From Mitt To Moot: Romney's Quick, Quiet Fade

Romney Concession
It’s been a year of big defeats, with some losers faring better than others in the national spotlight. Rick Wilking / Getty Images-pool

There he was, less than a month ago, browbeating Barack Obama and finally finding his fire. Then Election Day dawned, Ohio was declared, and Mitt Romney waved goodbye to his White House dreams with a shellshocked "Thanks, guys." And that was that. No "You won't have Romney to kick around anymore" tirade. No demands for a recount or talk of hanging chads. Sure, he tried to sling a little mud by claiming Obama had bought off Hispanics, but even GOPers called the comment "nuts." No—by and large, Romney's fade has been quick and quiet. His last tweet was on Nov. 10. He's not making the talk-show rounds. Paparazzi are having trouble finding him—and when they do, he's in the middle of the most yawnworthy of tasks (pumping gas, taking the clan to Disneyland). Clearly the man's not planning a big comeback.

Some may call this smart. But compare Romney's dissolve with the 2008 behavior of Sarah Palin, who wasn't even the Republican nominee, though she might as well have been. At John McCain's final rally, Palin arrived with her own big speech prepared—verifying, to McCain's disgruntled aides at least, that the glossy Alaska governor had ambitions far beyond running-mate status. Sure enough, she soon churned out a memoir and landed a job with Fox News. Even if Palin never runs for president, she's now an indelible part of the political landscape. So how is it that some losers go on to fame and fortune, while others vanish into obscurity?

Perhaps Palin can teach us some lessons about being a memorable loser. Let's start with the fact that we never actually expected her to go gently into the good night. The "Thrilla From Wasilla" was larger than life—unapologetically, authentically. And Americans ate it up—even the haters. Palin understood that we would. She also knew to surround herself with symbols that conjured up her aura. Now when we talk of "hockey moms" and "pit bulls," we think of Palin in her red suit and stilettos, tossing off folksy "you betchas!" and going straight for the liberal jugular.

It's quite a coup to craft an image that can survive a crushing defeat. At the year's other big competition, the London Olympics, a host of similarly unforgettable losers emerged. Ryan Lochte may have never bested Michael Phelps, but the moment he donned a blinged-out grill for the cameras, his celebrity status was cemented. Now we'll get to watch him partying with Prince Harry in Vegas and "jeah"-ing his way through Fashion Week in perpetuity.

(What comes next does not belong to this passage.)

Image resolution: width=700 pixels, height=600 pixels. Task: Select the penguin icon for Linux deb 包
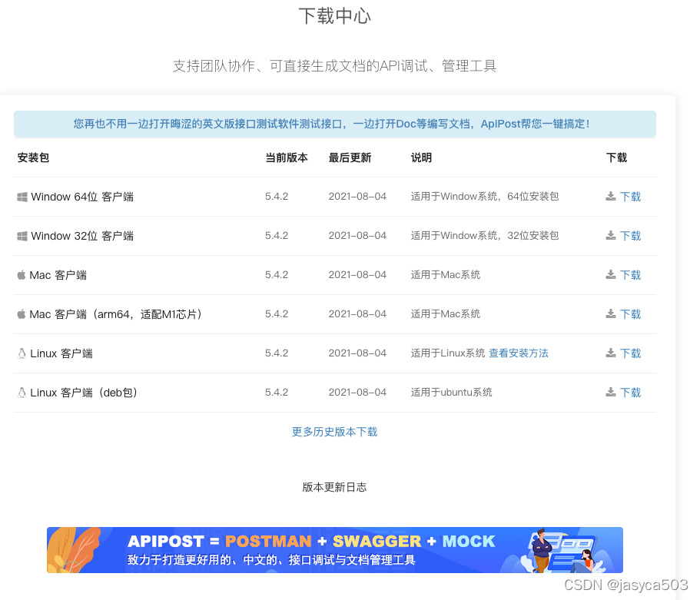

Meanwhile, McKayla Maroney may have botched her vaults, but her disgusted expression became an instant Internet meme. Maroney is famous because she lost—and because she shared with us a moment of raw anger and anguish. We rewarded her for it by sympathizing with, and then idolizing, her. Even in loss, go big or go home.

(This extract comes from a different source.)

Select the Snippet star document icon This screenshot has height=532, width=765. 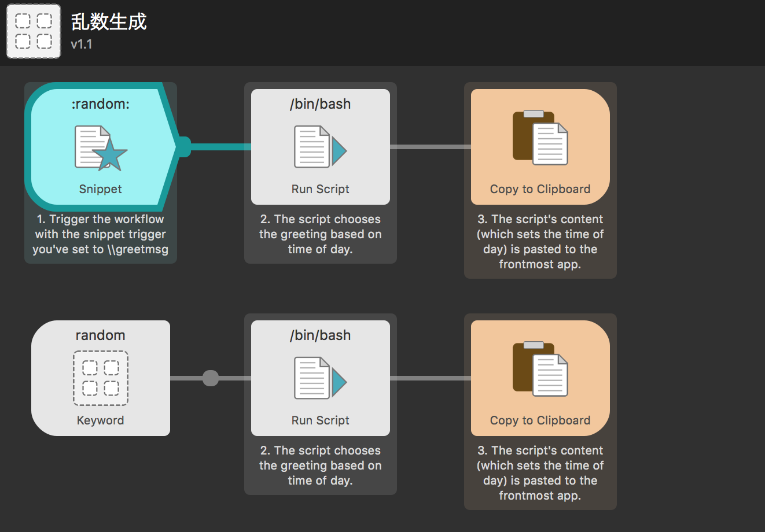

Which brings us back to Romney. All along, with the brief exception of the first debate, the GOP candidate seemed to hesitate and waffle. He changed his positions so often, we had trouble knowing who the man was—even when he was right in front of us, there was a curious emptiness to his image. Now he's gone, leaving behind the modest totems of hair pomade and the number 47. The national attention demands a bigger hero or villain. Good thing that 2016, and the prospect of a Christie-Hillary showdown, is just around the corner.